▶ **WHAT TO PRODUCE**
In the article below on the proposed Green Swamp landfill, how many acres does the planned regional landfill cover?

── GIVEN PASSAGE ──

While tougher regulations for landfills are being considered in the N.C. legislature, Rep. Dewey Hill and Sen. R.C. Soles Jr. both say there is talk of a separate piece of legislation that would exempt a 107-acre regional landfill planned for the Green Swamp from some, if not all, of those rules.
Both Soles and Hill say they would be opposed to such legislation.
“I am not in favor of that and will not support that,” Soles said, adding that the need for a place to dispose of trash is realized.
“Columbus County needs a landfill, but whether the Green Swamp is the right place for it or not I don’t know,” Hill said. “If they are going to dodge all the environmental rules, anywhere they put it would be wrong.”
Hill said he believes extending the moratorium would be the best thing to do.
“I certainly don’t want it,” Soles said of the Green Swamp landfill, but made it clear the same rules should apply to it as any other. “If it ends up in the Green Swamp it should be as secure and safe as any other in the state.”
Friends of the Green Swamp is an environmental group opposed to the landfill and affiliated with the Blue Ridge Environmental Defense League.
FOGS Chairman Stephen Smith said Tuesday the group had received information that a bill to relax the laws for the proposed landfill was scheduled to be discussed in a Senate Agriculture committee Thursday.
“We don’t know the particulars of it,” Smith said. “Any lessening of that (the Environmental Review Commission’s recommendations) we would not support.”

───
── DATASET EXTRACT ──

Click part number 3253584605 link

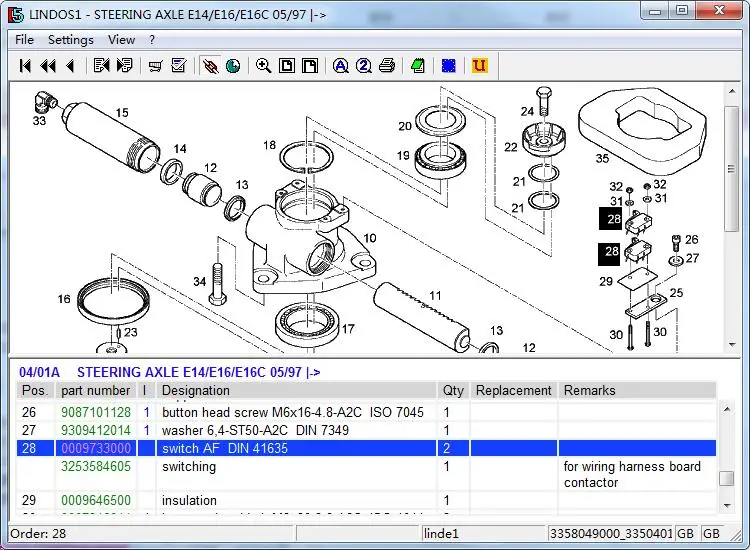tap(96, 467)
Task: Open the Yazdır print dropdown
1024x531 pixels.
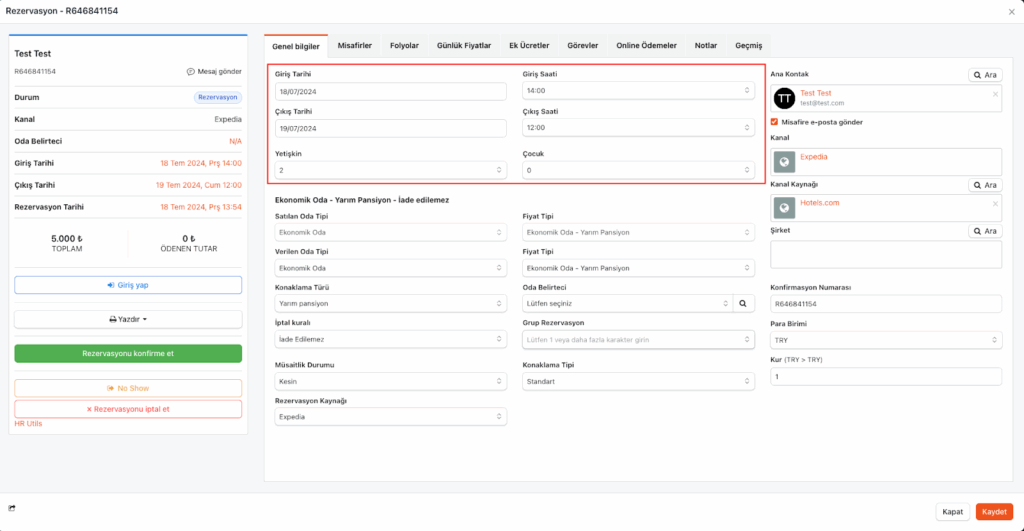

───

▶ **ANSWER TO THIS EXERCISE**
107 acres